- EXERCISE TASK
Render the items from the line containing "You are a GUI" through the end of the items as a Markdown table with two columns, Row and Text, giving each line a row number and skipping blank lines. Leave out the pictures.

- SUPPLIED MATERIAL

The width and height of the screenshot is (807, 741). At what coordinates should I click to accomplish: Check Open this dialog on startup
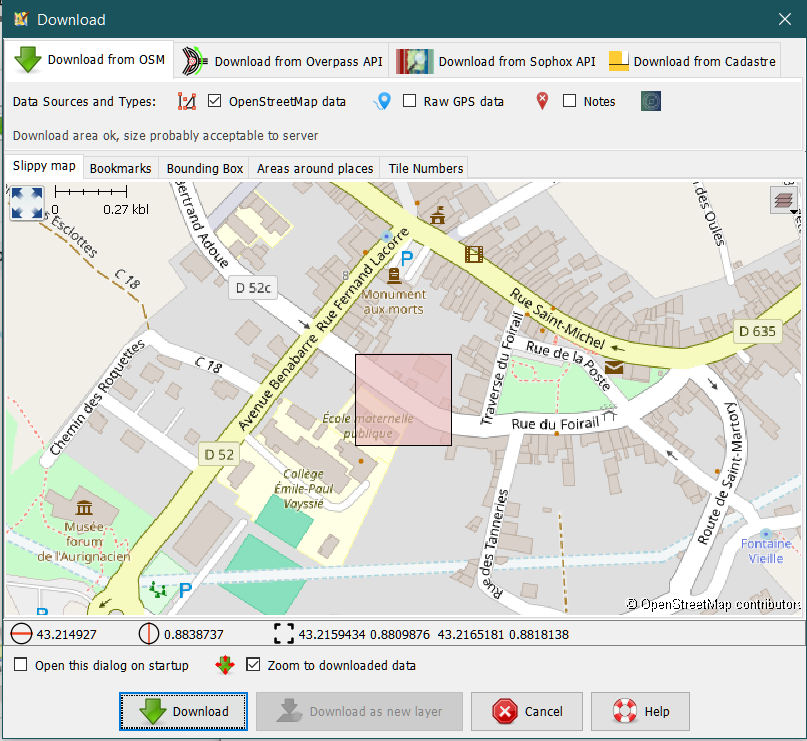tap(21, 665)
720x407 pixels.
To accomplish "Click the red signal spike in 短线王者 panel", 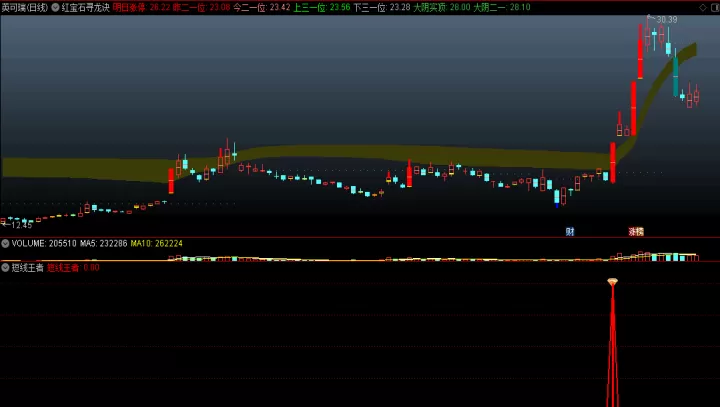I will [613, 345].
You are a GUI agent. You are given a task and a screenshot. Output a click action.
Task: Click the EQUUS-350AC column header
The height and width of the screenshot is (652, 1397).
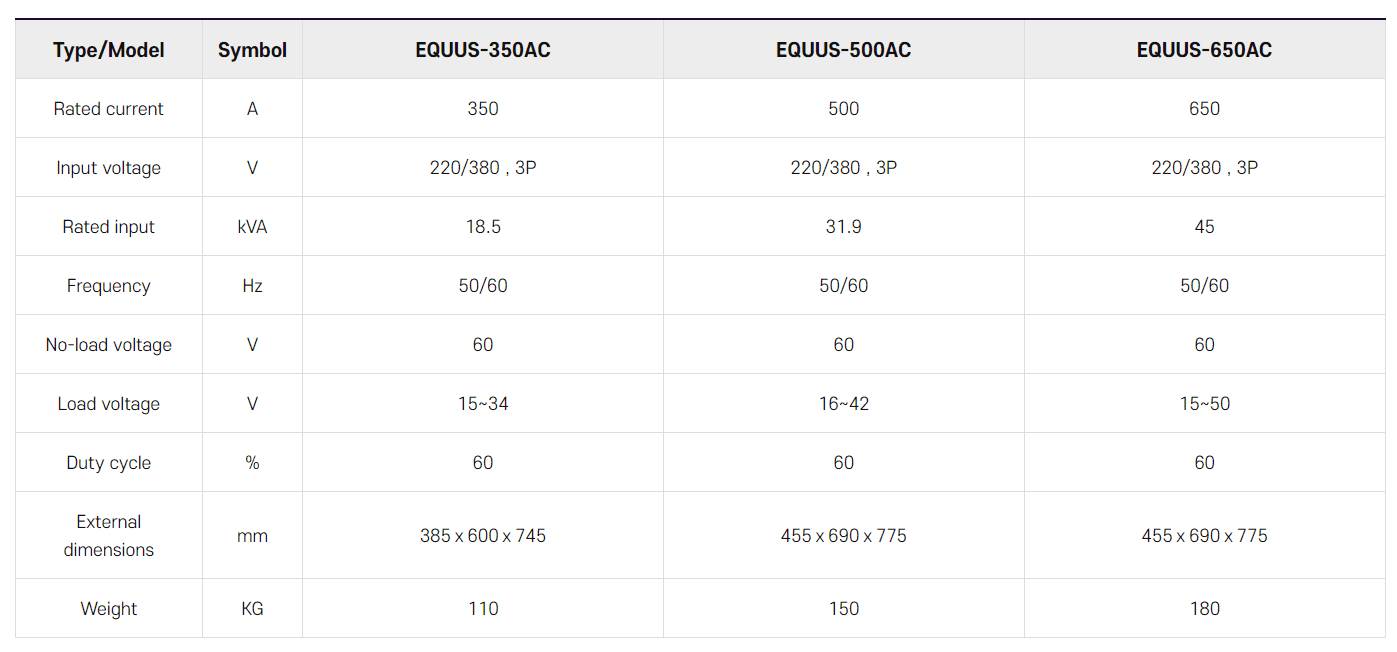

- WRITTEN RESPONSE
| Row | Text |
|---|---|
| 1 | You are a GUI agent. You are given a task and a screenshot. Output a click action. |
| 2 | Task: Click the EQUUS-350AC column header |
| 3 | The height and width of the screenshot is (652, 1397). |